New federal data from the National Survey on Drug Use and Health shows that teen marijuana use saw a nationwide decrease last year. The Washington Post reported that drug use in California, Colorado, Maryland, New Jersey and Texas also saw a decrease in the teen use of marijuana.

In Colorado, there was also a decrease in the teen use of alcohol, heroin, and tobacco as well. Colorado used to be the number 1 state for teen marijuana use, but the state has moved to number 7 – a significant decrease. Advocates say that the state’s tough regulations make it more difficult for teens to get marijuana. Local law enforcement is in charge of regulations along with stiff penalties for sales to minors has contributed to the decrease.

The numbers of adults using alcohol decreased in Colorado as well. Adults between 18 and 25 drinking alcohol monthly went down by 4 percentage points, suggesting that young adults prefer marijuana to alcohol now that marijuana is legal.

Study Finds That Teen Use of Vaping Has Gone Up

The Chicago Tribune reported at least 1 in 10 seniors in high school have vaped with weed at least once in the past year, with 1 in 17 students using marijuana on a daily basis.

The survey was conducted by the University of Michigan, and researchers were surprised to find that 1 in 10 teens used vaporizers to smoke marijuana. Vaping has become quite popular among teenagers, and those that admitted to vaping said they were comfortable vaping because it is more discreet than smoking a joint or from a pipe and they also feel that vaping is safer.

Approximately 45,000 teens were included in the study, which surveyed kids in the eighth, tenth, and twelfth grade. The study also concluded that teen use of marijuana increased by 1 percent overall.

Attitudes About Marijuana Use Among Young People Have Changed


Syda Productions / Shutterstock
Syda Productions / Shutterstock
Attitudes about marijuana consumption have decreased among young people.

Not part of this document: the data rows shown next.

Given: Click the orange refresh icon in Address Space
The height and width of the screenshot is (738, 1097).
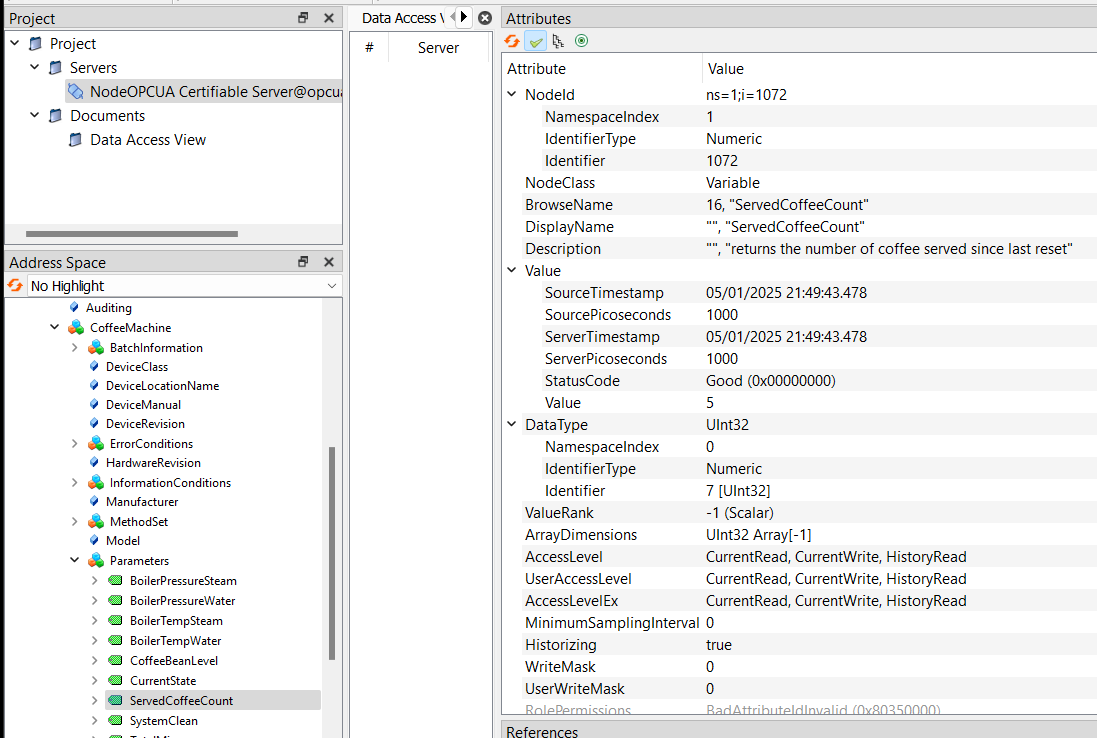Looking at the screenshot, I should [x=15, y=286].
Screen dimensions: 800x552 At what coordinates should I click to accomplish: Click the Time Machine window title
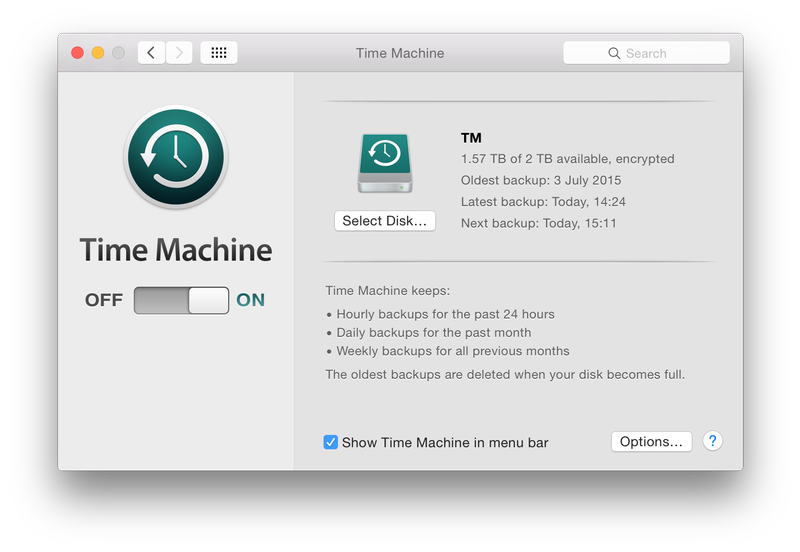point(400,53)
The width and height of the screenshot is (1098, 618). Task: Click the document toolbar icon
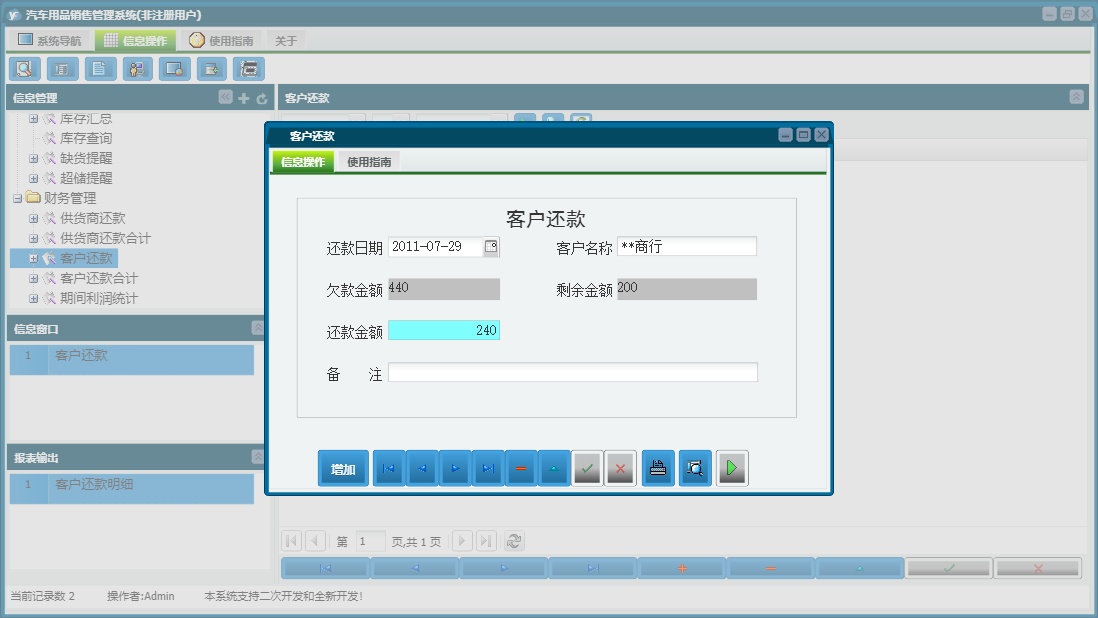pyautogui.click(x=99, y=68)
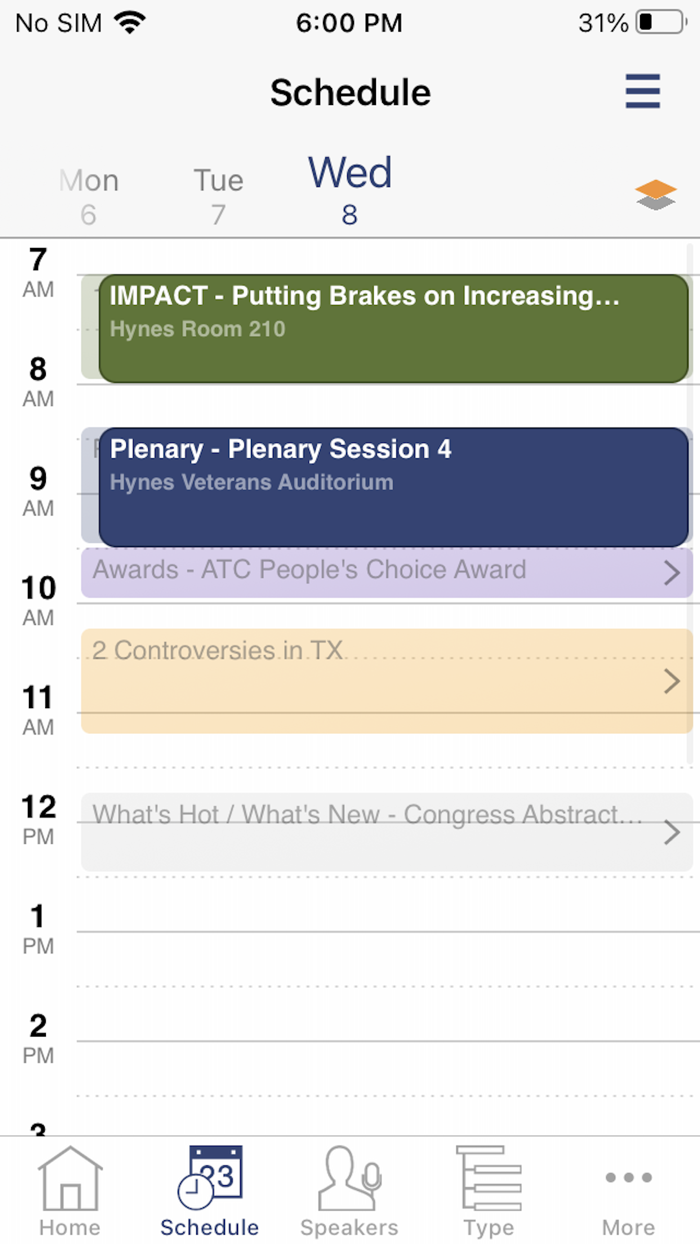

Last year, the survey found that 29 percent of teens in high school, compared to 78 percent in 1991, thought that there was a big safety risk by consuming marijuana on a regular basis.


Teen marijuana use can impair perception, short-term memory, and judgment. Other problems from adolescent marijuana use include slower brain development, impaired memory, and decreased critical thinking and problem-solving abilities. Teen use of marijuana in adolescents can also affect cognitive skills as well as lower IQ’s, and the earlier one starts using marijuana, the worse the brain will be affected.

Researchers also found that teen use of tobacco was lower than teen marijuana use. Only 5 percent of teenagers surveyed smoked cigarettes, but 15 percent said they had smoked weed in the past 30 days.

The study also indicated that teen use of fatal drugs such as cocaine and heroin is in a continuous decline and is at the lowest number in 43 years.

There are 29 states (along with Washington, D.C.) with legal marijuana, and even though states continue to legalize it, marijuana is still classified as a schedule I drug along with heroin.